Lamson 0.9.4 With Unicode Super Powers
Lamson 0.9.4 is out and it’s sporting a completely rewritten and meticulously crafted encoding system. With the new lamson.encoding code Lamson can now decode nearly any nasty horrible encoded spam or mail you hand it, turn it into pristine nice Python unicode strings, and then output sweet clean ascii or utf-8 in a consistent way.
The purpose of this new encoding system is to make sure that Lamson is giving your handlers the best input it can, based on the assumption that the world is evil and Lamson will be handed utter garbage.
In order to pull this off, Lamson actually attempts to decode everything it gets, and uses chardet to guess whenever it can’t. It goes far enough to make sure that 99.9% of legit mail gets through, and the rest is usually spam. However, Lamson is so good at this conversion now that it even does it properly on about 99% of spam, even more.
It doesn’t matter what character encoding is used, if there’s a mix of encodings or even if something lies about the encoding or doesn’t give one. Lamson can figure this out and convert it anyway, and the rest is junk.
You can look at this image of a spam inbox and this image of a spam inbox where you can see a screen session showing this off. This is a split screen with a Mutt on top showing badly formatted spam, and then a Mutt on the bottom with the results of Lamson’s cleansing. This is just running in iTerm, but looks the same in most unicode enabled terminals and clients.
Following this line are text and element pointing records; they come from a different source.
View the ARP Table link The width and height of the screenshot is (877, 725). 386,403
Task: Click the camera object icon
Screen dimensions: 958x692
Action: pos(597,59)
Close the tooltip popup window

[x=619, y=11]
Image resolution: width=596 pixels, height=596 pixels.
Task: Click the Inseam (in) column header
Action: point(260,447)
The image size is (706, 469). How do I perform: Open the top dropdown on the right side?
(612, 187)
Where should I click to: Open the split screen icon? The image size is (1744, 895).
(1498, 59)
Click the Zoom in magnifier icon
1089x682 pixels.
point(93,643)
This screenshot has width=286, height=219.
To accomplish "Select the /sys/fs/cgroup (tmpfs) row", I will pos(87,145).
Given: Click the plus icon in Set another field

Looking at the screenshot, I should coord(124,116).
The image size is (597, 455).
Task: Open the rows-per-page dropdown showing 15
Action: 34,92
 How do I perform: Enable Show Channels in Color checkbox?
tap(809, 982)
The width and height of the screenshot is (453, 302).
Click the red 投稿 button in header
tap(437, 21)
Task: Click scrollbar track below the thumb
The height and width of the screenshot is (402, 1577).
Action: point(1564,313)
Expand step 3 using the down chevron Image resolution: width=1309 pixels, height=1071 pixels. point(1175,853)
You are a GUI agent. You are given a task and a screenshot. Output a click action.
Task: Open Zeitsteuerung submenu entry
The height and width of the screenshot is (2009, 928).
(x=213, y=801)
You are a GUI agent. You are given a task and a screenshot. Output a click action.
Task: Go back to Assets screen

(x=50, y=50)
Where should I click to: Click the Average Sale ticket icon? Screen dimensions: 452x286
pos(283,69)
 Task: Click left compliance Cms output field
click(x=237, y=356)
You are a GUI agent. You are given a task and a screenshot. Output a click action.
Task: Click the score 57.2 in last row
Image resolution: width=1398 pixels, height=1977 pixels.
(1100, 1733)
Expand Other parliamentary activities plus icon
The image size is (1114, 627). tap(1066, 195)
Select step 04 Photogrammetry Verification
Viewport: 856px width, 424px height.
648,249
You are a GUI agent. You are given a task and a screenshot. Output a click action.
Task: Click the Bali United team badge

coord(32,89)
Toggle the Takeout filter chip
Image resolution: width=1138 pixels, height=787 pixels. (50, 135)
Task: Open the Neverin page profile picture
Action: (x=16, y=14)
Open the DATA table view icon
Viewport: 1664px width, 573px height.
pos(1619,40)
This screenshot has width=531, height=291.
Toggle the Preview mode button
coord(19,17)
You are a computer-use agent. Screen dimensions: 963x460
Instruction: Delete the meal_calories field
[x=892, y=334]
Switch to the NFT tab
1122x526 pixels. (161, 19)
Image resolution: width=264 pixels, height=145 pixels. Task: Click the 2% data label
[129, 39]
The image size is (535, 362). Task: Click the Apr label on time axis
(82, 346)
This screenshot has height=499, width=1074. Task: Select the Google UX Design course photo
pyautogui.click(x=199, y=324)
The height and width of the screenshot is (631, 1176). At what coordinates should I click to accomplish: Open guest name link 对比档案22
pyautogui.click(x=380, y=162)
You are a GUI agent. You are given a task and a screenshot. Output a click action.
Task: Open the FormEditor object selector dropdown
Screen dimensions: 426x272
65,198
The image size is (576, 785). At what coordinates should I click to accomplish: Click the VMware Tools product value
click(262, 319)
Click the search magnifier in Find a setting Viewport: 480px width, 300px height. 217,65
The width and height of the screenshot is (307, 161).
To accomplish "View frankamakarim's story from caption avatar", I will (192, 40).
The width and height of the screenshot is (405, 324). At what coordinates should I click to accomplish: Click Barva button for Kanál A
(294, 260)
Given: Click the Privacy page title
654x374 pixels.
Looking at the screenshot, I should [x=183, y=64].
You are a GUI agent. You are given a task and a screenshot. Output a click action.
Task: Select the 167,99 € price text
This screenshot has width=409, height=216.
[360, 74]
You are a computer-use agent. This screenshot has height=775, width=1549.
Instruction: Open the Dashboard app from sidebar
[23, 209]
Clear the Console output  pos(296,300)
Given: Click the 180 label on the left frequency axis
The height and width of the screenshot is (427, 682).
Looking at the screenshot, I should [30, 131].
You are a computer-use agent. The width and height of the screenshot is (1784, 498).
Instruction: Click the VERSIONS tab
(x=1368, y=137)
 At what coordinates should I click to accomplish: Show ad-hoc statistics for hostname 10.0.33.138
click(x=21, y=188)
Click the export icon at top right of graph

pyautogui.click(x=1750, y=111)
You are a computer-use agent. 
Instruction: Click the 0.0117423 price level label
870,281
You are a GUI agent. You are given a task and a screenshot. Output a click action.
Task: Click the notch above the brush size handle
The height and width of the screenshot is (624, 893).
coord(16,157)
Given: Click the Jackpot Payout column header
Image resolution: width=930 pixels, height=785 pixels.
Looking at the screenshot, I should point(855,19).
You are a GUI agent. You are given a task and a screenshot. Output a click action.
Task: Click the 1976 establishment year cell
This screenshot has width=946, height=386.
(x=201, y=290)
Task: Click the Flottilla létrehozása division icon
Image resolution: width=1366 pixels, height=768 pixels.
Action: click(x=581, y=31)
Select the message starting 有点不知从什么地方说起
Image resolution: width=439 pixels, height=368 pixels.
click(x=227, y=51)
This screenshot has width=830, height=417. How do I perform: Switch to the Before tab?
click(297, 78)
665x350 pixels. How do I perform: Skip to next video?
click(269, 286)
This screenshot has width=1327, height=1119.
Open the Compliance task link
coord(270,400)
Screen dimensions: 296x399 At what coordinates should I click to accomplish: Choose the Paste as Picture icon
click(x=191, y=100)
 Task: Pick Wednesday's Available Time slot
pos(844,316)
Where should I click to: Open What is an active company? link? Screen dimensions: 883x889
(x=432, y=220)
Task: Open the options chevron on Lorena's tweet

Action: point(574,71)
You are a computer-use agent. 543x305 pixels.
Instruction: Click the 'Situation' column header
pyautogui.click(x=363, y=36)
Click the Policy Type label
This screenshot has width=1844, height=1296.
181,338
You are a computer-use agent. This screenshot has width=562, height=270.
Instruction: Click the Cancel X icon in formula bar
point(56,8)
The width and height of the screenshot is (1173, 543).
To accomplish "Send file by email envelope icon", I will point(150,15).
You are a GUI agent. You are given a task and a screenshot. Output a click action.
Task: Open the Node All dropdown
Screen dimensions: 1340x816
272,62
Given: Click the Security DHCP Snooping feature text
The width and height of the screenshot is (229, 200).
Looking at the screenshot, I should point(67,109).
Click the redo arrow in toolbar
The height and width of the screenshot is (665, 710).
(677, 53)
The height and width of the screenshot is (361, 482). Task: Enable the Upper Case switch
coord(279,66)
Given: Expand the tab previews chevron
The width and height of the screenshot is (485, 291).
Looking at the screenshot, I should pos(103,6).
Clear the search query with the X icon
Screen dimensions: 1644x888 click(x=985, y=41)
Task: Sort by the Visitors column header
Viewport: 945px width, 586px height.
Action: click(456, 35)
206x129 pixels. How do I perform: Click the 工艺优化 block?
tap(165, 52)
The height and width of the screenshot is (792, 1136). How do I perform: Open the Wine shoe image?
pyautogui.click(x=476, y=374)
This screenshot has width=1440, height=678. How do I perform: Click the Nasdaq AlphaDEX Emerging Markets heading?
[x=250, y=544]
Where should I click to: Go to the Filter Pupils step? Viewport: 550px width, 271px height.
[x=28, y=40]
The interesting side effect of Lamson’s decoding is that it undoes almost all of the spam obfuscation techniques quickly and consistently.
There Will Be Bugs
I’ve thrashed the hell out of this code and made sure that I really took the time to get it right. I’ve ran it on thousands and thousands of real and spam mail and tested the crap out of it with unit tests and fuzzing.
Still, this is new code handling email so there will be bugs in it. If you run into an email that you think should parse correctly, send it to me and I’ll look at it.
How It Works
All Lamson does is completely parse every header and figure out how to decode it, but it assumes that the client is a liar. If the string decodes without errors then Lamson is happy, but if it blows up then Lamson uses chardet to figure out what the contents really are encoded as. If chardet can’t figure it out, or if it’s still busted, then Lamson rejects that mail (which happens less than a fraction of a percent of the time to real email).
Once this decoding process is finished Lamson has converted the email completely into Python unicode only. You can work with it in a modern way without worrying about the original codecs, and you can set your headers and attachments without worrying about setting the codecs because Lamson will use the same tech to get the encoding right.
When Lamson writes an email, it assumes that your text can be encoded as either plain ASCII (as most headers are), or UTF-8. If it can’t, then your text probably can’t be processed by Lamson anyway. Lamson will favor ASCII first since it’s easier, and then use UTF-8 for anything that can’t be ASCII.
During this conversion process anything that’s not text is treated as raw binary and just decoded as-is.
By doing this Lamson produces nice clean email that can be easily processed and passed around, and which you can review and debug easier. It also turns Lamson into a “modernizing” agent since it is producing the email it wants to see.
Getting This Release
I had some issues pushing this release to PyPI, so let me know if it barfs on you.
Otherwise, you can hit the download section and grab the gear.
The New “Cleanse” Command
In order to make it easier for people to try this new cleansing system on real
email I’ve written a quick lamson cleanse
command. What this command will do is
take a mbox or Maildir, and run it through the washing machine, writing the results
to a different maildir. When it’s done you can go look at the reasons why some
mail failed, how many failures, and you can actually open that maildir mail and
look at it with your client.
Try it out and report any errors you find.